Tatyana Lioznova: Nazis Watching Propaganda (1973)
Description: In this scene SS Reichsfurer Himmler and his aide Walter Schellenberg discuss what will be the source of the intrigue in the successful television series, a conspiracy of Himmler and other leading Nazis to strike a separate peace with the Americans, lead by future CIA chief Allen Dulles. However, the scene also reminded Russians of a time when they were close allies of the Americans, and resurrected on screen the long denied figure of Joseph Stalin.

Tatyana Lioznova: Stirlitz and the Pastor (1973)
Description: This scene between Shtirlitz, the Soviet agent who has infiltrated the highest reaches of Nazi command, and a pacifist pastor he seeks to recruit, used Nazi oppression as an uncomfortable mirror for Soviet life.

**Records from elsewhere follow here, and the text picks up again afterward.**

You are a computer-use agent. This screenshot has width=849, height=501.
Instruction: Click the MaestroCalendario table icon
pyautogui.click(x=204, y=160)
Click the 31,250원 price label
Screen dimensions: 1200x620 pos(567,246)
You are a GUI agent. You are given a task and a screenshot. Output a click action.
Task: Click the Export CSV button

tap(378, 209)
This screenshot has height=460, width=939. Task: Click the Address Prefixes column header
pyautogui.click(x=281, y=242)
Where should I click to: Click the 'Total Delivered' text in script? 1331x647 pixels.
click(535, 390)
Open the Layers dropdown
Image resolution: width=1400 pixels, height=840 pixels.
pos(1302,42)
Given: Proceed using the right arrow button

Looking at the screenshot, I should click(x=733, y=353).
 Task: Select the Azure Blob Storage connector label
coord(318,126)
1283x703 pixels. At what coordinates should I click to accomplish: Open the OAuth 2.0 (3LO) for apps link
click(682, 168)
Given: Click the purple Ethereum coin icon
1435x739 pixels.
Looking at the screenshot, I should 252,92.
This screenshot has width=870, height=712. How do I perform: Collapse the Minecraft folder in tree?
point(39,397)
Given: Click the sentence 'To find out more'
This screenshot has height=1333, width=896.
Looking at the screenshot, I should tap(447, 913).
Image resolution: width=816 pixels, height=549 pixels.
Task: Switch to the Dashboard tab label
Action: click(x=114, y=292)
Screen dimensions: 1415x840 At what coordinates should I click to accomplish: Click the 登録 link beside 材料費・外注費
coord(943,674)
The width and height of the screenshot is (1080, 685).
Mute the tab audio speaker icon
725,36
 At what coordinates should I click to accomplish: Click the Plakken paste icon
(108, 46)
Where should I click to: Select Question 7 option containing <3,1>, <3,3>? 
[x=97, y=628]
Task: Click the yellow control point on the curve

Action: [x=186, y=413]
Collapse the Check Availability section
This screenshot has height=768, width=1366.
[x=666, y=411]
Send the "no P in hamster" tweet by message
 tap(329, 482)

Mikhail Romm: Ordinary Fascism (1965)
Description: The technique of using Fascism for a covert critique of the Soviet system was pioneered by Mikhail Romm in his Ordinary Fascism (1965). Using newsreel footage captured with the fall of Berlin, and photographs taken from SS soldiers, Romm drew a vast panorama of life under totalitarian Nazism. He narrated the film himself in a conversation tone, telling his viewers “We selected what seemed most striking from the tremendous amount of material, to give us all the opportunity to think a bit.” Just one of the ways that he drew attention of the analogy of Nazism to Soviet communism was by using the term, unusual in Russian, of Nazism instead of Fascism, underscoring the socialism in national socialism.

Outside Prokhorovka (1983)
Description: On a field outside the village of Prokhorovka. Commemorating the anniversary of the Battle of Kursk. Villagers near the battle site remember the dead on July 12, St. Peter’s Day according to local traditions.